Needless to say, hospitality runs deep in the blood lines of the Kane family, and three of their sons — Fred, Willie and Rob — continue the family tradition at the Great Adirondack Steak & Seafood Co. on Main Street, which they opened in 1987, and the Great Adirondack Brewing Co., which was established in 1998. The family operated the Artist’s Cafe until 2001.
“My father was a very caring man,” Great Adirondack Steak & Seafood owner and General Manager Rob Kane said. “He liked helping people because he grew up with nothing. Every chance he had to help someone, he loved doing that. And my father never looked for anything in return. He always felt that if he could help someone and they moved on in life, then he’d done his job.”
When the Great Adirondack Brewing Co. posted a photo of Ed Kane pouring a beer from one of the restaurant’s taps on the company’s Facebook page Monday, a quote from former President Ronald Reagan was also included:
“Some people spend an entire lifetime wondering if they made a difference in the world. Marines don’t have that problem.”
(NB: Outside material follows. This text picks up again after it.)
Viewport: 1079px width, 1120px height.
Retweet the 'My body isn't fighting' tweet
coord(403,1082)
“I think it was what my father stood on for all these years,” Robert Kane said about the Reagan quote. “He was one of his favorite presidents, and I think that (quote) is kind of his value. It sums up the man he was. … My dad and I worked together for 30 years side by side, and his values never changed: how he felt about the country, him being a Marine. He grew up during the Depression with nothing, and he brought himself through college into the Marine Corps, met my mother, married, had us and worked his way up from the gutter.”
Ed’s grandson Robbie Kane, the family business’ sales manager, also joined the Marines, serving for five years, including two tours of duty in Iraq from Oct. 2, 2006, to April 28, 2007, and again from April 24, 2008, to Nov. 23, 2008. He learned a lot from his grandfather.
“We are all sad to see him go,” Robbie Kane said. “He was the center of the company for almost 35 years now. We will try to carry on his legacy.
Laura Viscome is no longer around to announce Ed Kane’s departure in the local newspaper; she died in 2010 at the age of 83. But he didn’t want people to fuss over him anyway. Per Ed’s wishes, there are no calling hours or visitation.
“My grandfather didn’t want anything,” Robbie Kane said, “but I think that’s unfair because I think a lot of people out there want to pay their respects to him.”
Lake Placid will get a chance to say goodbye to this Brooklyn boy who eventually returned to his boyhood playground in the Adirondacks. The family will celebrate Ed’s life in the spring, and his cremains will be placed in the Sussdorff Family Cemetery in Port Kent at that time.